1 – goiters:
Definition:
Diffuse increase in the volume of the thyroid gland that is not cancer or thyroiditis, which is not accompanied by disturbance of thyroid function.
Mechanisms:
- Inability of the thyroid gland to provide the amount of hormone needed to require the agency at some point.
- The decrease in hormone levels will lead to hyper-secretion of TSH, which will cause an enlargement of the gland.
Causes:
- Iodine deficiency
- Partial deficiency in thyroid hormones
- Using drugs that block the conversion of iodine (eg lithium) or certain foods (cabbage, rape)
Epidemiology:
- More common in women
- Depending on their frequency in a given population, it is called endemic goiter and sporadic.
- Endemic goiters occur in certain regions of the world generally have a deficiency in iodine (eg mountainous regions)
Clinic:
- No functional sign
- No metabolic disorder
- Increase the volume of the neck with or without cervical lymphadenopathy (often a sign of malignancy)
- Sometimes dysphonia, dysphagia, dyspnea, collateral circulation in case of local compression.
Investigations:
- Normal hormonal assays
- The measurement of serum calcitonin plasma eliminates the possibility of medullary carcinoma of the thyroid developed at the expense of cells C.
- A ultrasound: diffuse goiter, homogeneous volume variable that will determine the need for treatment
Treatment:
- No treatment for simple goiter
- If it is large, scalable, there are prescription hormone by levothyroxine, but this treatment should be followed for life.
- If goitre is important surgery.
Evolution:
- Possible exacerbations (at puberty, menopause, pregnancy),
- Over the years, it becomes multi-nodular.
- Possibility of development of carcinoma in goiter
Complications:
- Hyperthyroidism
- Signs of compression of the trachea, respiratory
- Development of cancer with increasing volume of goiter, change its texture (decrease mobility, signs of cuts or cervical lymphadenopathy).
2 – Nodules:
Definition:
- Abnormal production that gives the sensation of touch u hard body more or less rounded and well circumscribed.
- They are routinely discovered by the patient or his environment or during a medical examination.

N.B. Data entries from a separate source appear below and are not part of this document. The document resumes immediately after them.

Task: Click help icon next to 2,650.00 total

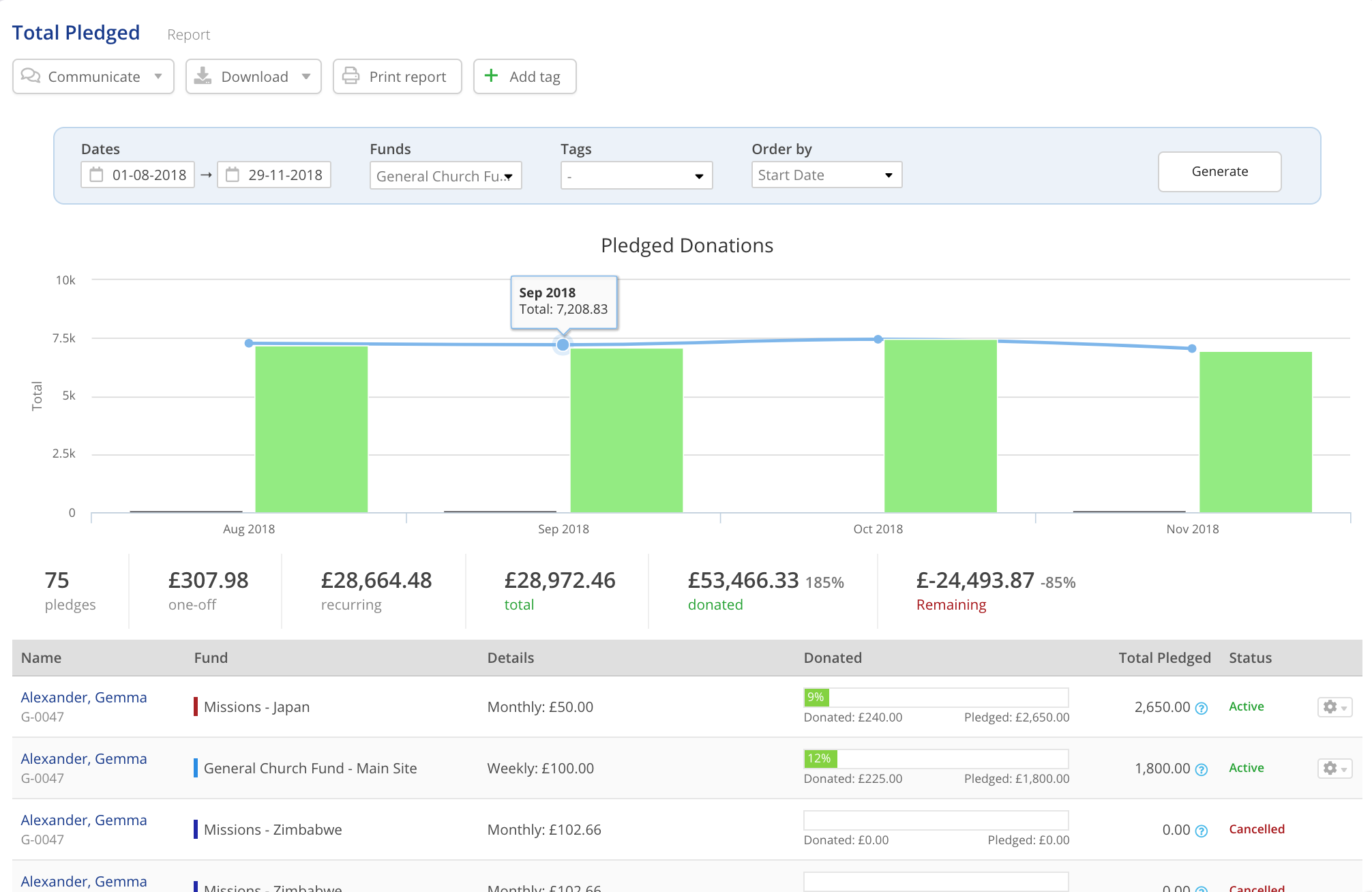Action: pyautogui.click(x=1202, y=708)
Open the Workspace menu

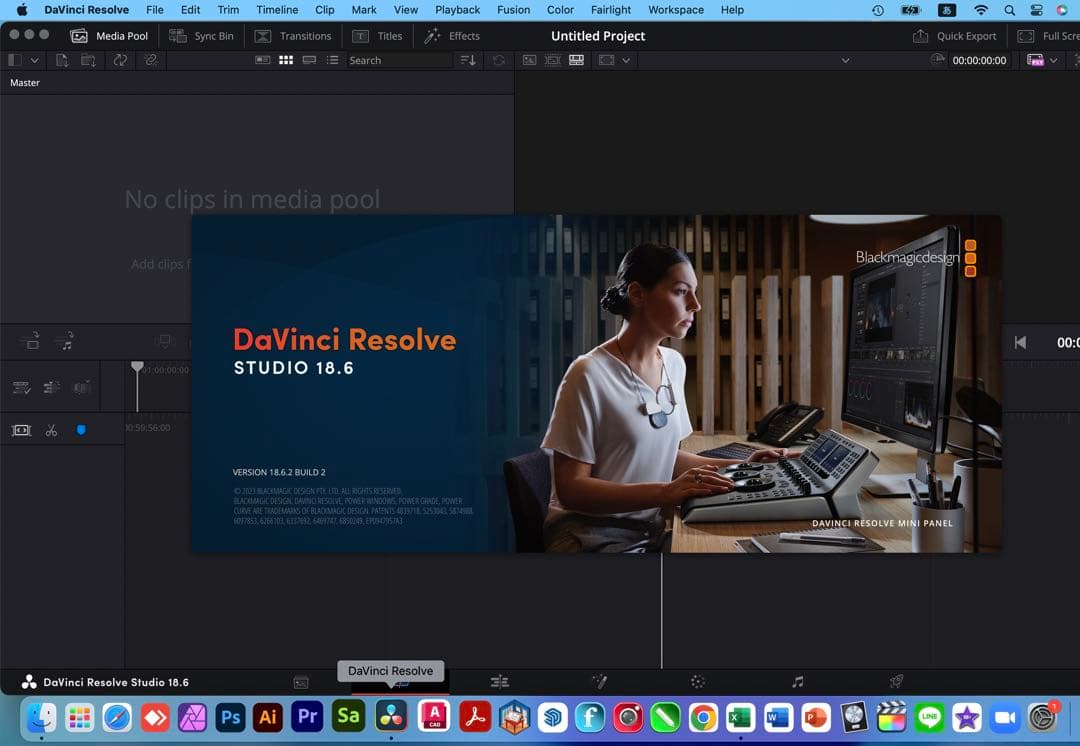click(675, 10)
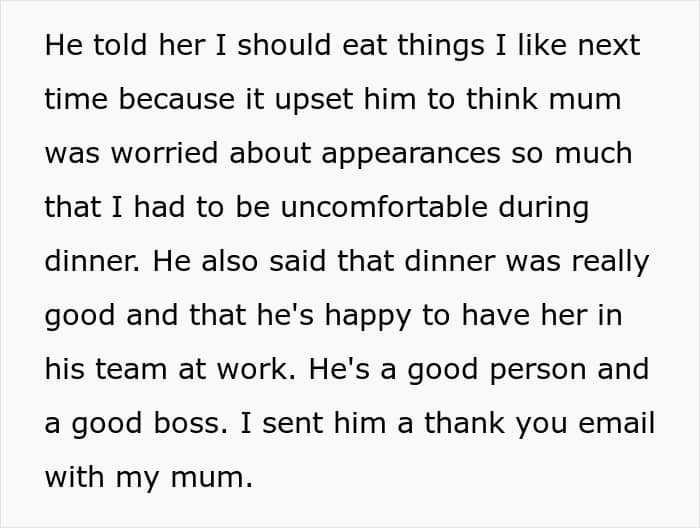Click the word "sent" in the text
This screenshot has width=700, height=528.
click(x=293, y=424)
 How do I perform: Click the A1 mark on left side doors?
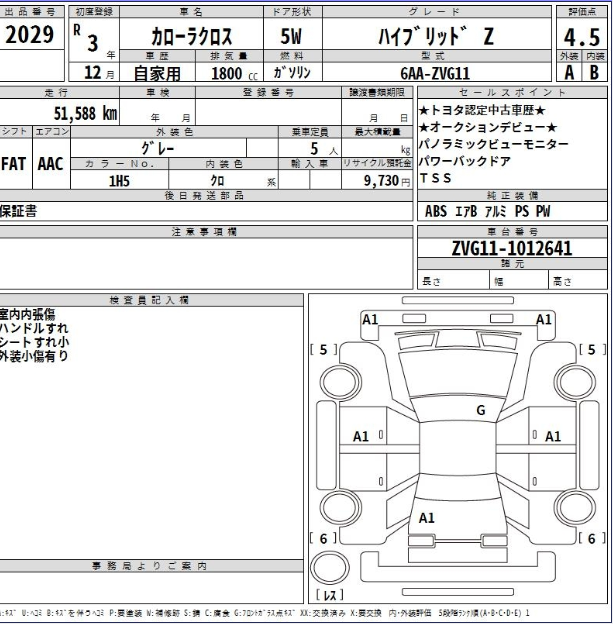tap(361, 437)
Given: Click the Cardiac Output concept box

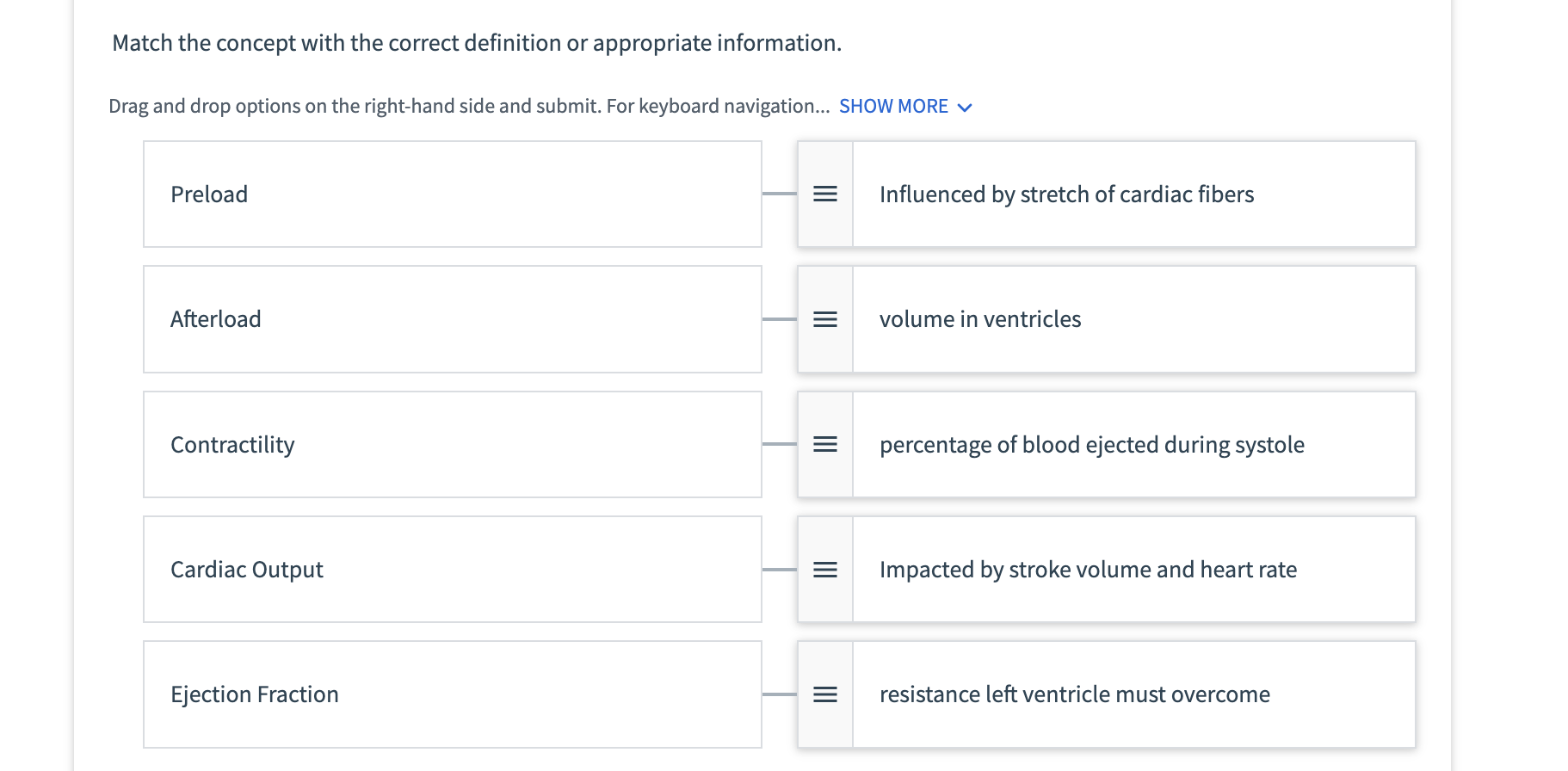Looking at the screenshot, I should [452, 570].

- They are nodules that increases with swallowing, they are of thyroid origin.
- Epidemiology:
In 20% cases were thyroid adenoma
In 10% cases, there is the notion of malignancy
Clinic:
- Hard consistence, Cyst or Cancer
- Soft consistency: benign
- Sometimes dysphonia
Examinations:
- Ultrasound detects nodules fluid (cysts)
- The scan class nodules in 3 varieties:
- hot: fix iodine more intense, benign
- Isofix: fix the radio-active iodine
- hypofixation (cold): absence of iodine uptake
- The ENT examination visualizes the vocal cords for a differential diagnosis
- Aspiration cytology
Treatment:
- Different as appropriate
- If it is a cold nodule, surgery to avoid missing a cancer.